Chylomicrons transport fat (TG) to be stored in adipose (fat) tissue and to muscles, to be used as fuel. Therefore a fatty meal does not raise your TG. It usually results in normal or slightly raised LDL: absolutely a benign blood picture. Research also failed to find any correlation between dietary fat and risk of disease.
What puts you at risk of disease & what protects you?
Although high LDL is a marker of diseases, a high HDL offers a strong protection against diseases, due to the anti-inflammatory and anti-oxidant properties of these particles. The impact of high HDL is reflected in the following data: lowering LDL by 1% reduces your risk of heart disease by 2%, while increasing your HDL by 1% reduces risk of heart disease by 3-4%
Adopting healthier Lifestyles such as physical activity, less alcohol and smoking cessation, would raise your HDL level within a few weeks.
Oxidized (damaged) LDL is a strong predictor of cardiovascular events. LDL is commonly damaged by free radical generated during the metabolic process. This is related to heavy consumption of sugar and refined carbohydrates. LDL is also damaged by high blood sugar: a process called glycation and is common in diabetic patients.
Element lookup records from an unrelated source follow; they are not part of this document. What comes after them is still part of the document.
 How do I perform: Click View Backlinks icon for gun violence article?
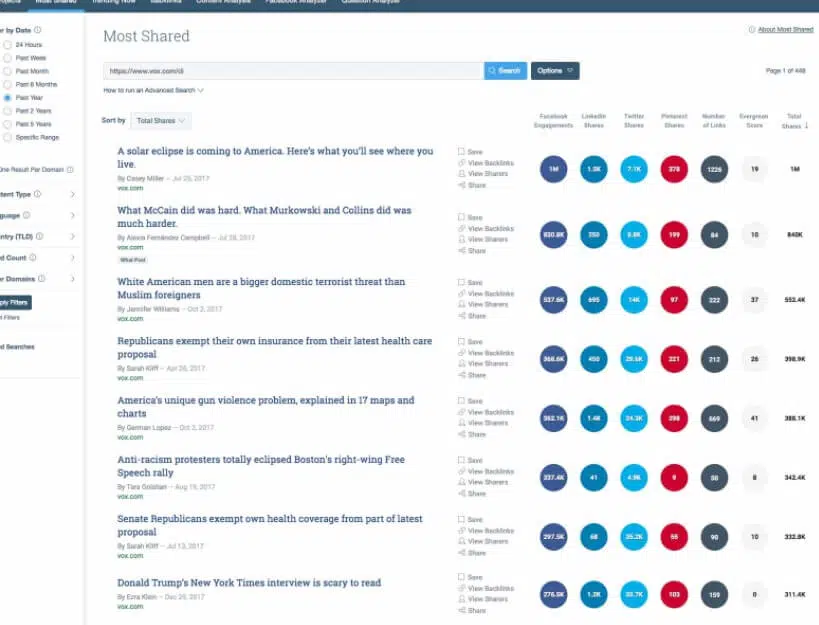tap(462, 412)
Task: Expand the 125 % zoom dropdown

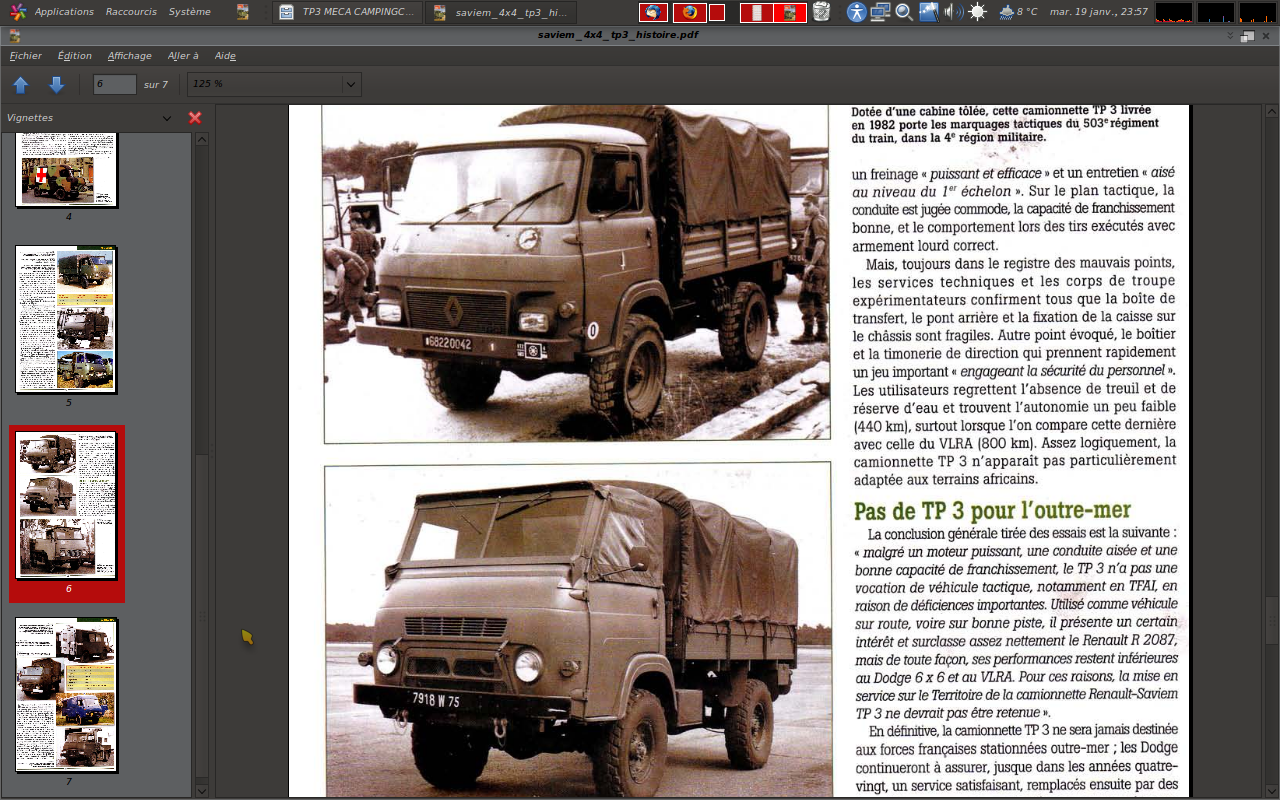Action: (x=350, y=85)
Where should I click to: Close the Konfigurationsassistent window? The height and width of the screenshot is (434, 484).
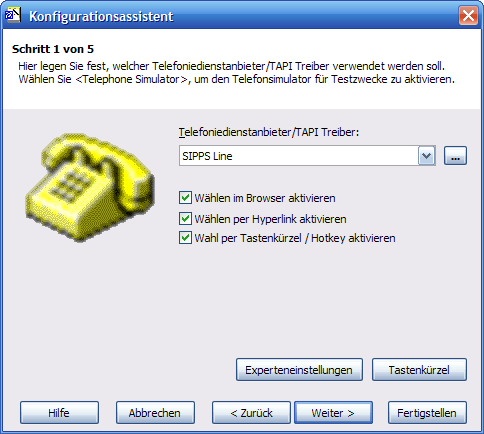click(468, 15)
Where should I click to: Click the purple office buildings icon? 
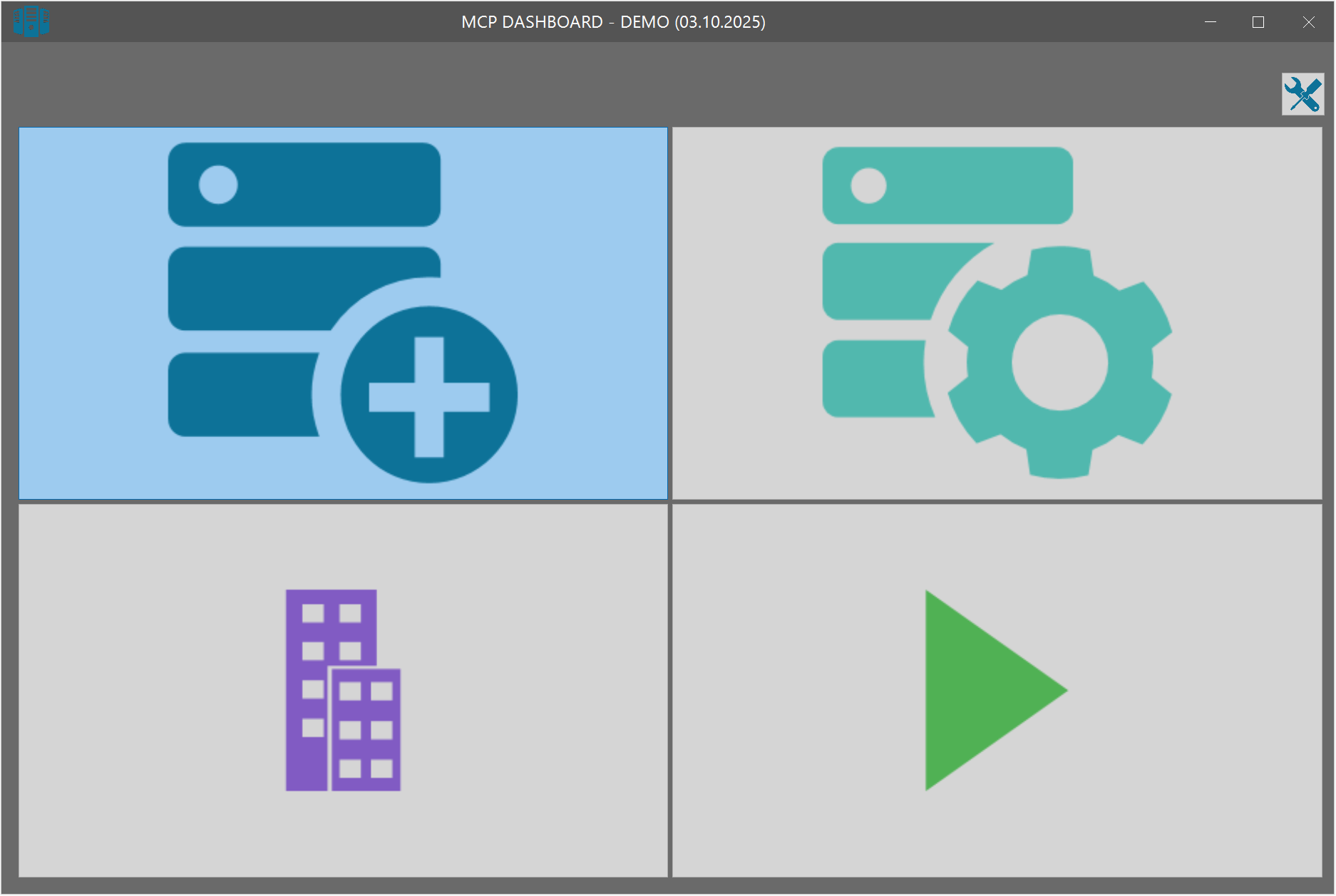(343, 690)
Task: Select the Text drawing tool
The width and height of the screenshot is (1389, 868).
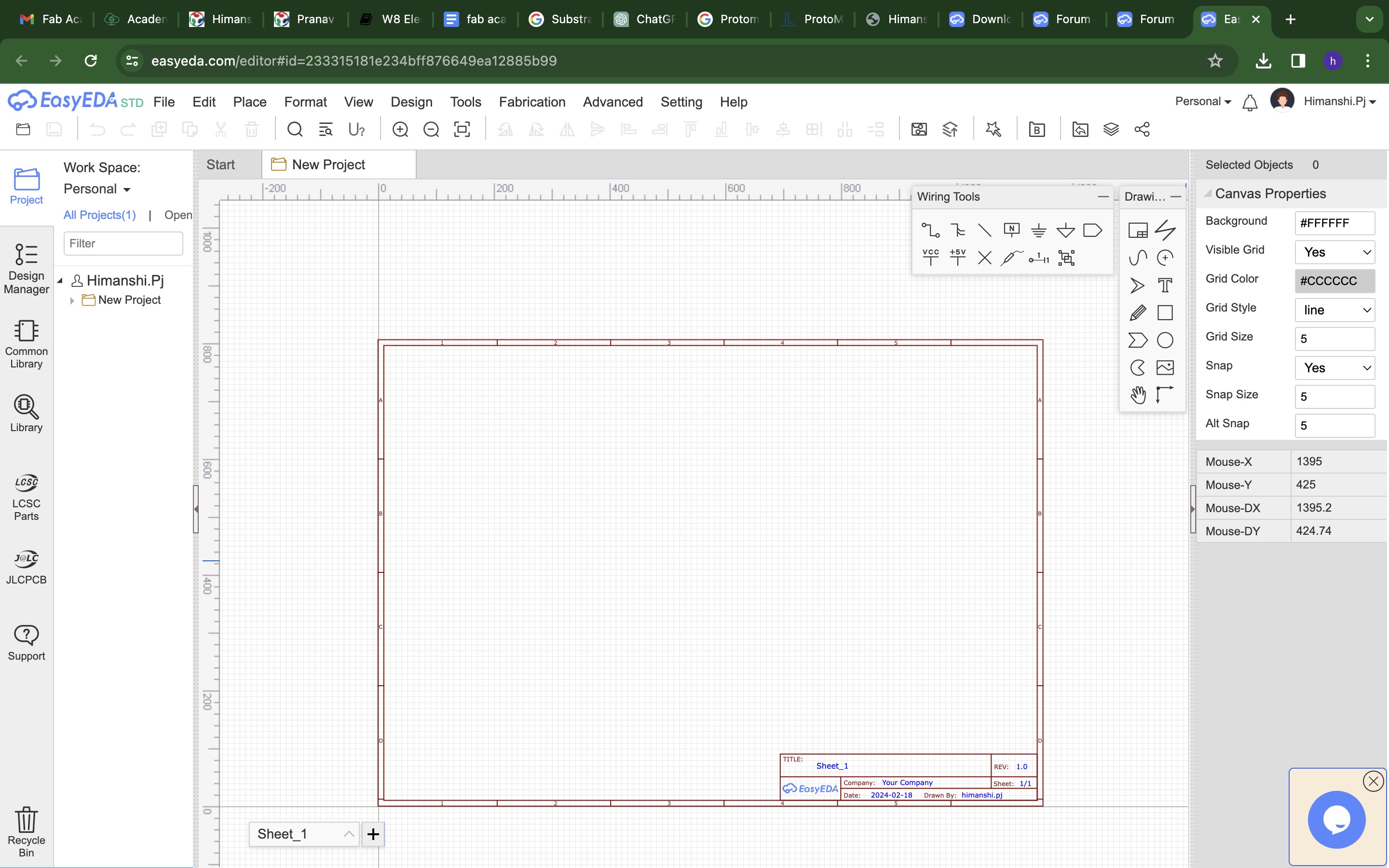Action: [1165, 285]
So, high cholesterol in the context of the metabolic disease is not the only culprit for vascular disease. There are many other factors contributing to the process such as low-grade inflammation, damaged (oxidised) LDL by either oxidative stress or high blood sugar.
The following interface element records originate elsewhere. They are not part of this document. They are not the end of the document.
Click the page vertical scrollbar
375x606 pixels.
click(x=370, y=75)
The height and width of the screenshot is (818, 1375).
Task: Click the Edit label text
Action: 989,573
Other causes of high cholesterol
High cholesterol could also happen due to under active thyroid with high LDL and TG. This reverses to normal level on treatment of the condition. High cholesterol also occurs due to chronic infection, environment toxins such as mercury and genetics (hereditary familial hypercholesterolemia).
What are most sensitive signs of vascular disease?
The conventional approach relies on routine lipid profile to assess risk of vascular disease. This had not been successful as over 50% of heart attacks sufferers have normal lipid profile. So few doctors, including the author, have now moved to specialised tests that assess risk of vascular diseases more accurately, using more reliable disease markers. These are described below:
The size and number of cholesterol particles has been found more accurate for depicting the risk of disease. Small dense particles (golf balls) formed from sugar and refined carbohydrates can readily stick together to form clots. The presence of these indicates a high disease risk. However, the big particles (beach balls) sourced from dietary fat are far less likely to form clots, so are usually benign.
You can fill the same space with more small balls but fewer large balls. Therefore having a high number of cholesterol particles are associated with higher risk of disease.
Just like having too many vehicles on the road increases risk of accidents irrespective of their cholesterol load. Hence high number of small cholesterol particles are more reliable disease markers than total or LDL cholesterol, according to the conventional theory.
The optimal values of conventional lipid profile:
Total CH <5.0, HDL >1.0, LDL <3.0 & TG < 2.0.